>> start Selection

Securing Business Transformation: The Case for a PMO

From Design to Delivery: The Hardest Phase of Transformation

You’re on the hook to deliver a business transformation.

You have completed the first phases:

  • Defined the objectives

  • Identified transformation initiatives

  • Created workplans and progress indicators


At this point, you have a transformation program with dozens of initiatives clustered into workstreams: Finance, Logistics, Purchasing, and so on.

In other words, you have gone through the first three of five phases of a business transformation.

The five phases of a business transformation

Now comes the hardest challenge: executing the transformation and delivering the expected business benefits.

Why 70% of Transformations Miss Their Targets

According to a 2024 BCG report, nearly 70% of transformations fail to meet their objectives.

Why? Based on my consulting work, three causes stand out:

  1. Insufficient resourcing. Companies underestimate the effort required to execute transformations. For example, they do not realize that some initiatives need to run as projects, separate from “business as usual.” As a result, they task employees with transformation initiatives on top of their existing responsibilities. The result is predictable: little changes.

  2. Lack of integration across workstreams. The initiatives in different workstreams often progress in silos. However, the interdependencies across workstreams mean that delays in one have knock-on effects on others. If this is not properly managed, the transformation slows down and can even stop entirely.

  3. No tracking of business benefits. What gets measured gets managed. Without regular tracking of business benefits, they fall short. By the time leaders notice, months have been lost.

The PMO: Your Transformation’s Operating System

To secure the execution of your transformation, you need a Program Management Office (PMO).

PMO often conjures images of heavy reporting and thick binders no one reads. That is not what I propose.

For our purpose, a PMO is a temporary structure that secures and accelerates the delivery of a business transformation and the realization of its business benefits.

A PMO enforces execution discipline. It is the operating system for business benefit delivery.

According to the BCG report mentioned earlier, a PMO can boost value creation by up to 50%, accelerate delivery, and improve accountability and transparency.

A PMO typically does the following tasks:

Provide transparency on progress

  • Track the progress of the different initiatives in the program

  • Track the realization of the business benefits of the program and update their forecast

  • Prepare regular progress reports for a steering committee

Manage risks and remediate issues

  • Proactively identify and mitigate the risks that a delay in one initiative impacts another (especially in another workstream)

  • When an initiative faces an issue, attempt to remediate the situation with the initiative leader; escalate only if needed

  • Lead the steering committee meetings, where senior executives are informed about program progress and make decisions to remediate issues (that could not be remediated by the PMO)

Communicate

  • Inform stakeholders about program progress

Three Ways to Build a PMO That Works

Setting up and running a PMO is best done by someone who has done it before, several times, in multiple industries. That person can use this experience to tailor a PMO to the needs of the transformation, put in place solid governance and processes, and deploy the tools for tracking and reporting.

>> end Selection

▶ Instruction a: Please gather every line of the rows that contains the word "Collapse", and treat a match as valid only when its case is the same.

>> start Excerpted records

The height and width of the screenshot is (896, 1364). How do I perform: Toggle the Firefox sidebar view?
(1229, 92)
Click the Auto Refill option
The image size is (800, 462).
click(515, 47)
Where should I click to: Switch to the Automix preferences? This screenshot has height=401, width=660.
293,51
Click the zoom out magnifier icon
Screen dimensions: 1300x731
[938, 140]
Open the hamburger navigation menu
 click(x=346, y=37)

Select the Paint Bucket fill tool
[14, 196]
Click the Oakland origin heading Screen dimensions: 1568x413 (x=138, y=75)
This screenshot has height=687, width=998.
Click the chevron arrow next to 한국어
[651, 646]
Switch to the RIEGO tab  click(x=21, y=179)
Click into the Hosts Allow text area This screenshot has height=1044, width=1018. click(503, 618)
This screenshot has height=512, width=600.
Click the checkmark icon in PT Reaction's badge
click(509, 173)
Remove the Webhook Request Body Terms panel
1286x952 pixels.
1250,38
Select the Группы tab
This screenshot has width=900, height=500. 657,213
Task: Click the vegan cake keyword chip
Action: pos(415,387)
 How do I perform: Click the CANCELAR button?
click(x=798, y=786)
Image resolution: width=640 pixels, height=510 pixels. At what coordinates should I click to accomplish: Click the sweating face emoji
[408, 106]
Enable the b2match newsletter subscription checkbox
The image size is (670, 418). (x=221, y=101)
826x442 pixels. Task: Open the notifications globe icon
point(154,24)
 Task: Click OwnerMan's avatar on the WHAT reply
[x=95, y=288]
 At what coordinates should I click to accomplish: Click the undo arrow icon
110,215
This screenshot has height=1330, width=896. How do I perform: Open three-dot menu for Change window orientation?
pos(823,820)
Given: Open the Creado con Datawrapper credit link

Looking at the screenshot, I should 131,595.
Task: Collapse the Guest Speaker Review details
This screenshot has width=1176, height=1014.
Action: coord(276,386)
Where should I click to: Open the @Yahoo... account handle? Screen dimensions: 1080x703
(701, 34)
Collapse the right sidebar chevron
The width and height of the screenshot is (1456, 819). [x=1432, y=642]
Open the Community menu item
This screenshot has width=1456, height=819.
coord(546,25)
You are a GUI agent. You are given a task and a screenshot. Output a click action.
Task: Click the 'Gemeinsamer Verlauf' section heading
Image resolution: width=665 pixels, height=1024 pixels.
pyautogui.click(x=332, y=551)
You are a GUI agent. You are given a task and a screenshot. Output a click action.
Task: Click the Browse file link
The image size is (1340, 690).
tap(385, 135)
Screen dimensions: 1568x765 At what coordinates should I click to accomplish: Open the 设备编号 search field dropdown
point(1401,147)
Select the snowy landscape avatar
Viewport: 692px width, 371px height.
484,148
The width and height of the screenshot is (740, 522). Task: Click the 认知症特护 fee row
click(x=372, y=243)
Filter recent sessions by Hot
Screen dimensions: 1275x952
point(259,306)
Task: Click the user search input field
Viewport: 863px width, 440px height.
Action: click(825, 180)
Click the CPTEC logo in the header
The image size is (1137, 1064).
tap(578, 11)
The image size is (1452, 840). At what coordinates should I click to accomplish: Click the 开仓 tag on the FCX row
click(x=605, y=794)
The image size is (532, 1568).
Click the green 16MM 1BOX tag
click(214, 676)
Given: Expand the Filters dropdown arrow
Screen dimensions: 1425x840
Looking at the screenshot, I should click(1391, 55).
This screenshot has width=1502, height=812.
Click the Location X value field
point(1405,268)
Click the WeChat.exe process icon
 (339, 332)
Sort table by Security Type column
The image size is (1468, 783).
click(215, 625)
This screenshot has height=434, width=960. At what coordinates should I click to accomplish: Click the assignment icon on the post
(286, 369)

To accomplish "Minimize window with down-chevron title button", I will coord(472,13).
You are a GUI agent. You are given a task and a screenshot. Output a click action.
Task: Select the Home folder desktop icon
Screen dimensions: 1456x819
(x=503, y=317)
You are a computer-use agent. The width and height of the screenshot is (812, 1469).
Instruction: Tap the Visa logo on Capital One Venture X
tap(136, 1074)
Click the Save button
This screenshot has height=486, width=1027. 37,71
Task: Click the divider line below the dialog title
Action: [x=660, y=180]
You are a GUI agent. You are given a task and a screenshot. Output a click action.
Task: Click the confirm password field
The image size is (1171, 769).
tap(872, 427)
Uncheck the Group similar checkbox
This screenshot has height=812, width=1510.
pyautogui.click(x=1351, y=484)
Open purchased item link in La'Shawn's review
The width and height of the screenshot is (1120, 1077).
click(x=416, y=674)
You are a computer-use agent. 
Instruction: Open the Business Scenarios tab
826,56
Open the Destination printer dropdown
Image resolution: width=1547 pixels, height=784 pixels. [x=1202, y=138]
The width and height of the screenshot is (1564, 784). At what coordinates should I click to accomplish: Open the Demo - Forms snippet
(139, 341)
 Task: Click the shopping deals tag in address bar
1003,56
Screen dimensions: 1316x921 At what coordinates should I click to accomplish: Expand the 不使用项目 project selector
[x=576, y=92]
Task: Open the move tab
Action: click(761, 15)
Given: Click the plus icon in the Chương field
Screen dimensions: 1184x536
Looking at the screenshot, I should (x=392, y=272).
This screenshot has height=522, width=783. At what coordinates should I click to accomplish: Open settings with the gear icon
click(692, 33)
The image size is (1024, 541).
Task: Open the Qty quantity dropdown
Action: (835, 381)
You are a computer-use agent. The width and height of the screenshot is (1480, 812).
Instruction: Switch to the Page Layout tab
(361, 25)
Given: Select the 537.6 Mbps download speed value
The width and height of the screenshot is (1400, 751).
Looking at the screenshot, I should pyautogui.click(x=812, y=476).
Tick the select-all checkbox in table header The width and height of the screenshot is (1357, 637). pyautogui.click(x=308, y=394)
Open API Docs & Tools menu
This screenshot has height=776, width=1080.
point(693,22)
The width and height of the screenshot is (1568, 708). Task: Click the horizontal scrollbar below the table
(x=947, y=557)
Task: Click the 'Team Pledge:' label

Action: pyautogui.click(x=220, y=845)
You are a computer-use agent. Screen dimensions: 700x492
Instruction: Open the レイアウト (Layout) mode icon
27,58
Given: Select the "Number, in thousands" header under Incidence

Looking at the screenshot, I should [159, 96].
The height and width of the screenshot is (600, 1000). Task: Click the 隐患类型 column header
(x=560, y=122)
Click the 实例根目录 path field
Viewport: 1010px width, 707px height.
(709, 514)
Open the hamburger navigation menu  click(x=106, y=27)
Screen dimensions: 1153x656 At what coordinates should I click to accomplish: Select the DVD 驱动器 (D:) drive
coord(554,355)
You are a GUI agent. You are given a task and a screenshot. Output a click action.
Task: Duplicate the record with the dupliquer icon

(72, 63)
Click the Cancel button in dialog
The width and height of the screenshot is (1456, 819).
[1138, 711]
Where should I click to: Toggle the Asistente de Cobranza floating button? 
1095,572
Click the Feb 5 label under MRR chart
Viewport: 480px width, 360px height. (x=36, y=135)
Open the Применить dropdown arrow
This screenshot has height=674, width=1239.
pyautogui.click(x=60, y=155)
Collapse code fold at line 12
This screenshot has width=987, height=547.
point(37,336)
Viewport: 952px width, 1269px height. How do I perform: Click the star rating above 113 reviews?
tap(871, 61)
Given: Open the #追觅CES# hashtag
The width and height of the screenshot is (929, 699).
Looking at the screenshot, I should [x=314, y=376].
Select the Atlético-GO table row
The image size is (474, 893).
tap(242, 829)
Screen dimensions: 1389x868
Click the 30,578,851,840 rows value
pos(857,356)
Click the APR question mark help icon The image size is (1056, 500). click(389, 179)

>> end Excerpted records

▶ Instruction b: Summarize the text on transformation PMOs in two sentences.

▶ Correct output a:
Task: Collapse the Guest Speaker Review details
Collapse the right sidebar chevron
Collapse code fold at line 12

▶ Correct output b: Nearly 70% of business transformations fail to meet their objectives, and three causes stand out: insufficient resourcing, lack of integration across workstreams, and no tracking of business benefits. A Program Management Office, a temporary structure that secures and accelerates the delivery of a transformation and the realization of its benefits, tracks progress, manages risks, remediates issues, and informs stakeholders.